Further, no external forces are apparently at work here. Both the photons and the glass are electrically neutral. Gravity plays no role and the strong and the weak nuclear forces are only applicable inside atomic nuclei.
To make a long story shorter, causality rules IMHO! Photons are not in a state of superposition; they are not in two places at the same time. Clearly photons are not in a position to ‘know’ anything. Photons have no decision-making apparatus; they have no consciousness of any kind, no free will to be or not to be. That can be demonstrated by adding a little extra thickness and/or density and/or energy.
But first, one could easily suggest that since even seemingly ‘solid’ stuff is 99.999% empty space, that a photon passing through the glass is passing through that entire void, and a photon reflected has hit a glass molecule and bounced back. One exception to that is that the reflection takes place at the surface of the glass pane, none from the interior of the glass. A second exception would be that reflections off of a solid molecular bit in the mainly empty glass pane would be totally scattered in many directions which is what we don’t see. Basic optics – the angle of incidence equals the angle of reflection. Yet clearly if photons are being reflected, they are bouncing off something. Or, perhaps they are being absorbed by the electrons within the glass matrix and then re-emitted, though the photon that’s re-emitted might not be the exact same photon – but that’s of no consequence since all photons are identical.
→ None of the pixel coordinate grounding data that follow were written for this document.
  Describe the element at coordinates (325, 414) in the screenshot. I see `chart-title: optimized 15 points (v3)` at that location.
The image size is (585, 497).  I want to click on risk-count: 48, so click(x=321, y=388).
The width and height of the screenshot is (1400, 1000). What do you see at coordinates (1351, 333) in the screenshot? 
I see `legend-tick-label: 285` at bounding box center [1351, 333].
We note that the greater the thickness or the greater the density the more the pass through to reflection ratio changes. If you look through the exact same pane of glass, but this time edgewise, no photons pass through from one edge to the other edge. The X-ray case study above shows the role of increasing density. Both are an illustration that ultimately things become so thick and/or so dense that while there might not be total reflection, there would be any pass though either. The option for the photon might then be reflection vs. partial penetration. Of course that in itself doesn't explain the either this or that option the photon takes, at least until such time that it becomes one or the other. In a vacuum it’s 100% pass through and 0% reflection; in the case of a metre thick lump of lead, a light photon will 100% reflect and 0% pass through. Restrictions placed in the photon’s way by density and thickness just tends to confirm an earlier notation that stuff is 99.999% void such that pass through equals boldly going through that void; reflection is a collision with that rare bit of stuff that sometimes gets in your way.
But that’s not the entire story. Thickness is also related to opaqueness though they are not the same thing. Photons can pass through Earth’s entire atmosphere from the fringes of outer space to ground level, yet if you dab a smear of black paint on your pane of glass, well that will strop the photons from passing through albeit black paint is a lot less thick than the Earth’s atmosphere.
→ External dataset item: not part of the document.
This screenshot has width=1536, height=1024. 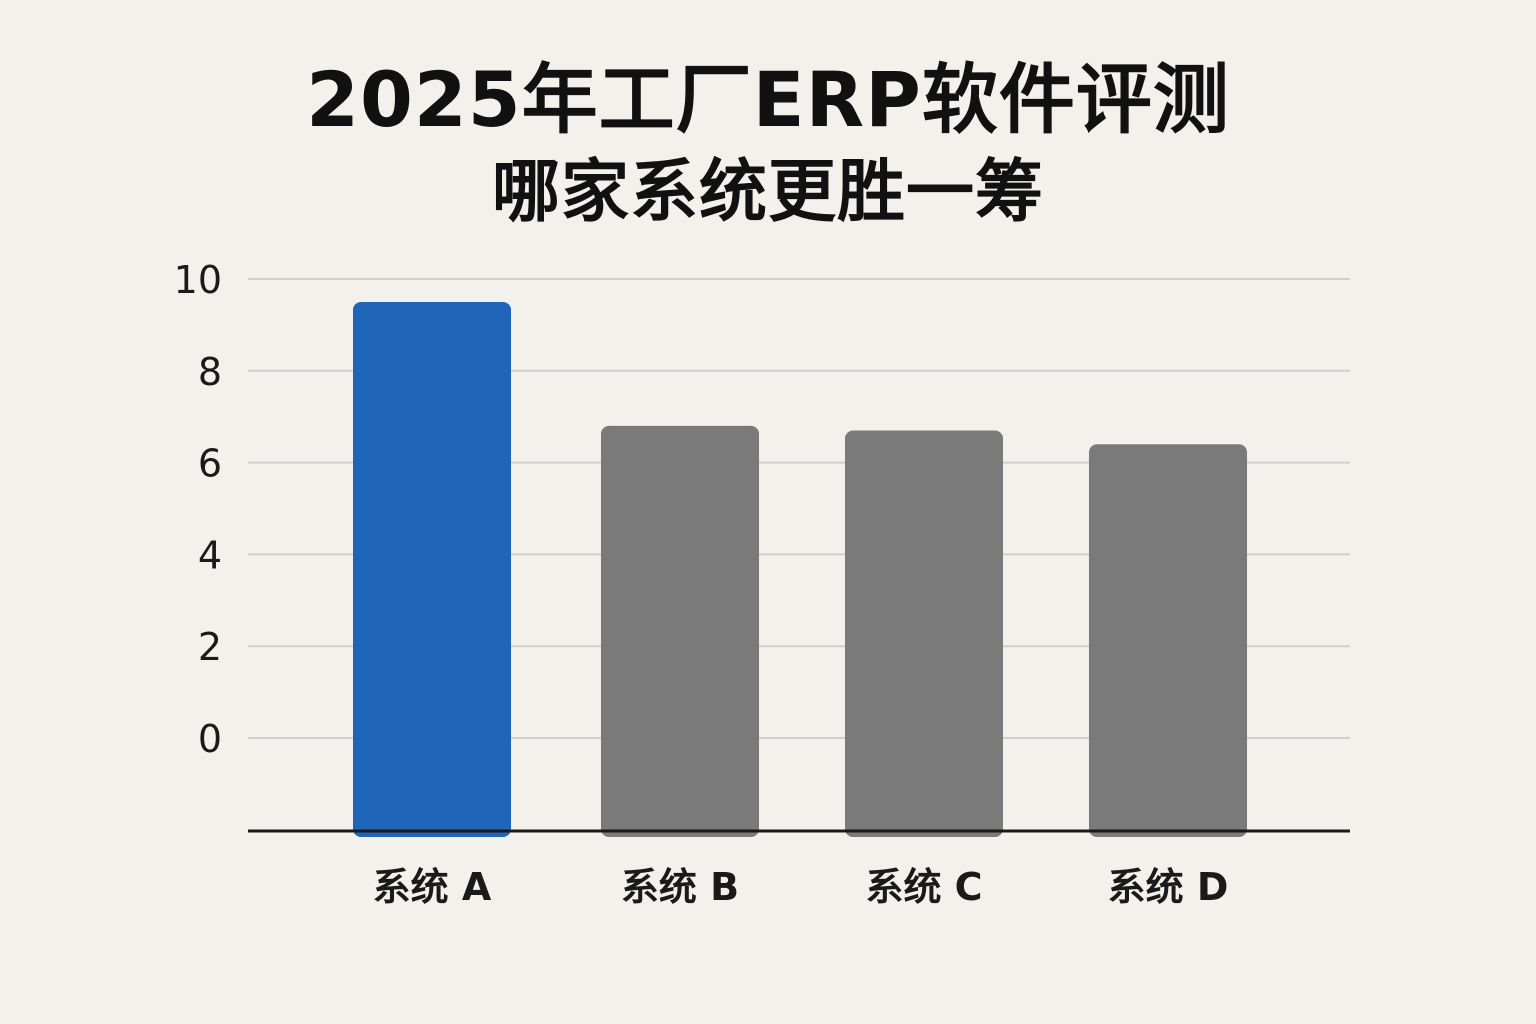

Energy plays a role too. X-ray photons are more energetic than visible light photons, which is why X-rays are better for detecting structural flaws (like tooth cavities and bone micro-fractures) which are concealed by external surfaces which are opaque to light.
Air and glass are transparent to light photons, but are generally fairly opaque to the less energetic infra-red photons. That’s the general principle or concept behind both the botanical greenhouse and the environmental greenhouse effect, although in the later case not all the components found in air are equally as opaque.
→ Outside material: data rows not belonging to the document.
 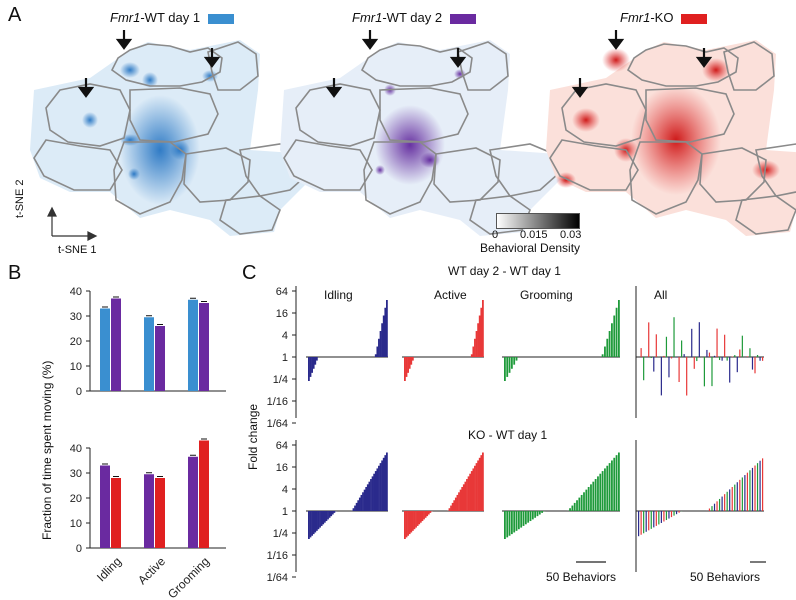 What do you see at coordinates (79, 549) in the screenshot?
I see `y-tick-label: 0` at bounding box center [79, 549].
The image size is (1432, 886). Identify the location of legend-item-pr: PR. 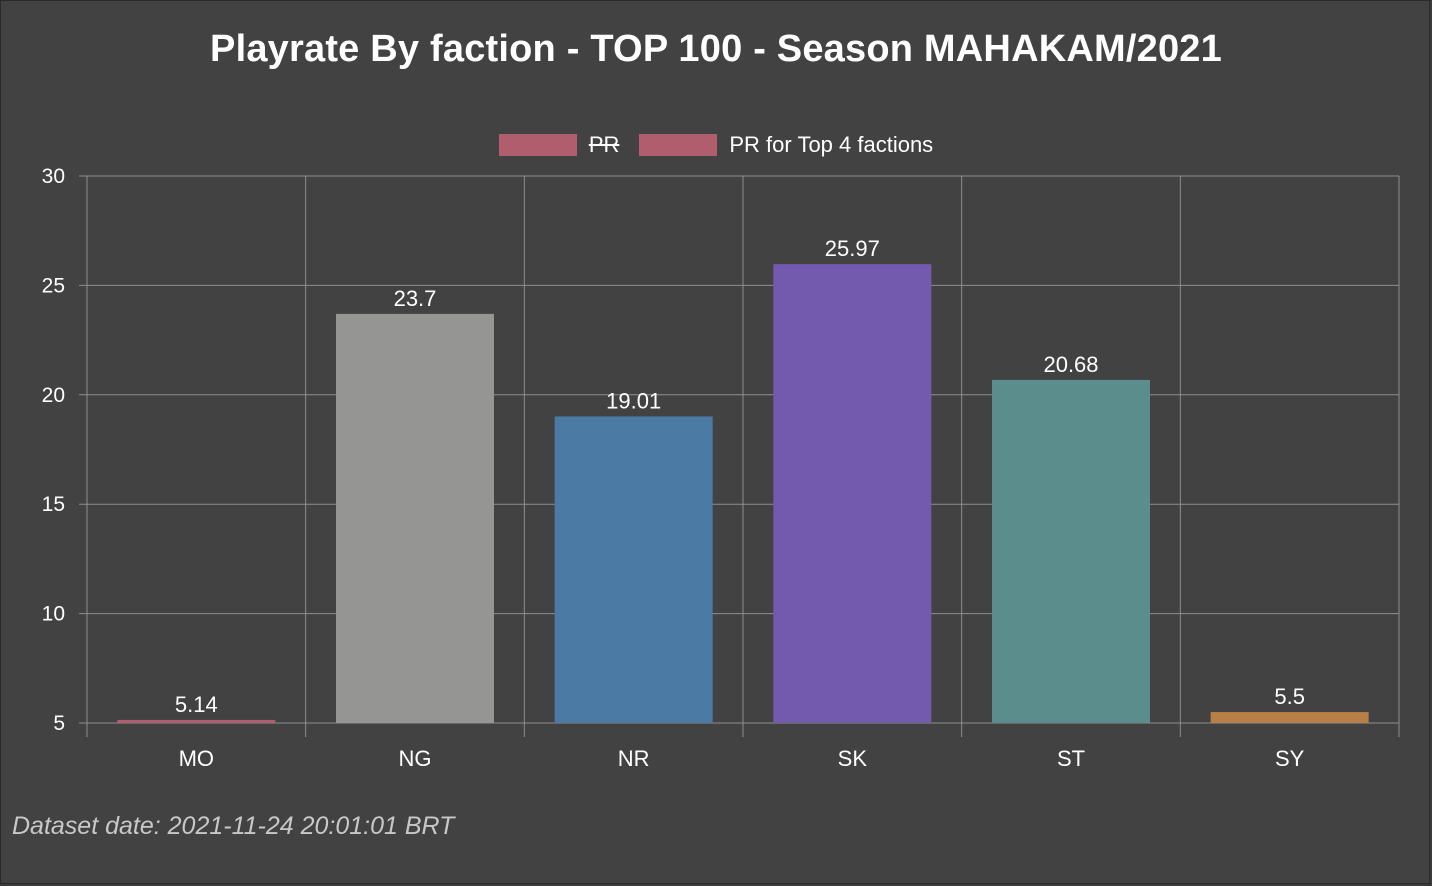
(559, 145).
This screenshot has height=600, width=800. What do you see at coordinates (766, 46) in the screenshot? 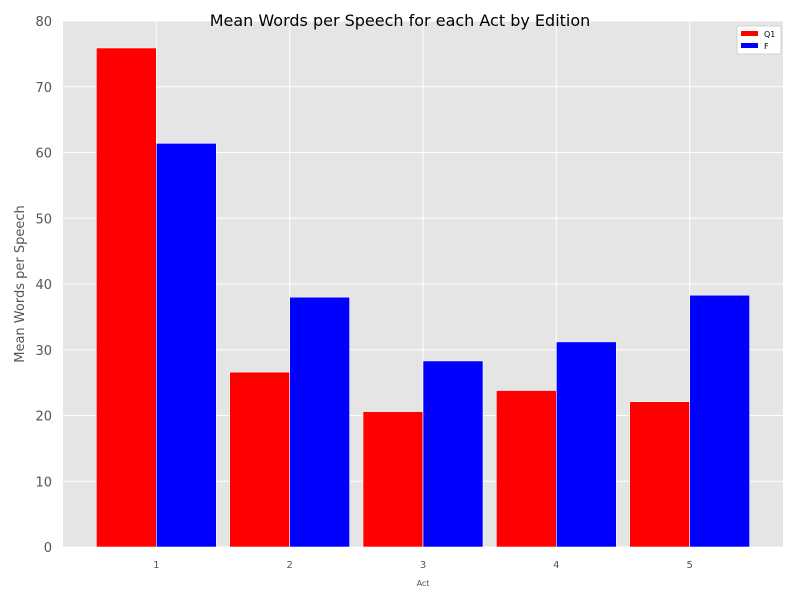
I see `legend-label-f: F` at bounding box center [766, 46].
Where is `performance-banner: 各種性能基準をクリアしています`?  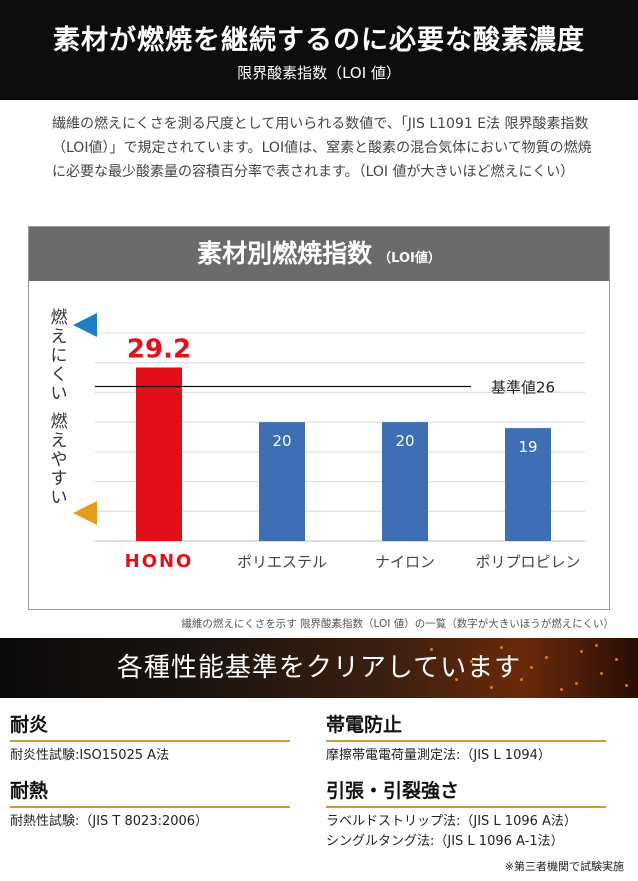 performance-banner: 各種性能基準をクリアしています is located at coordinates (319, 668).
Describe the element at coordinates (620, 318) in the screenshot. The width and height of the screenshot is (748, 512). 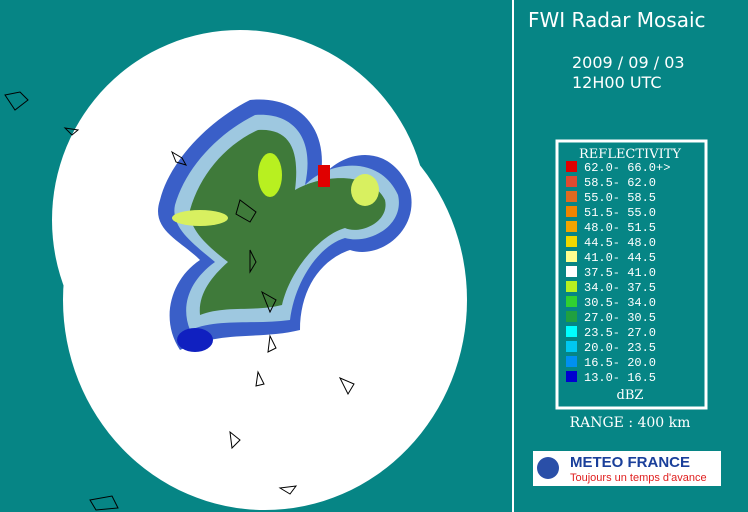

Ultimately invoking variations in properties like density, thickness, energy levels and opaqueness doesn't totally explain why identical particles, with all other factors being equal too, have this Jekyll and Hyde property whereby some do and some don’t; some will and some won’t.
But we see that while things aren't totally explained yet, we’re well on the way to determining the real factors that decide the photon’s fate, and it’s not photon’s free will either.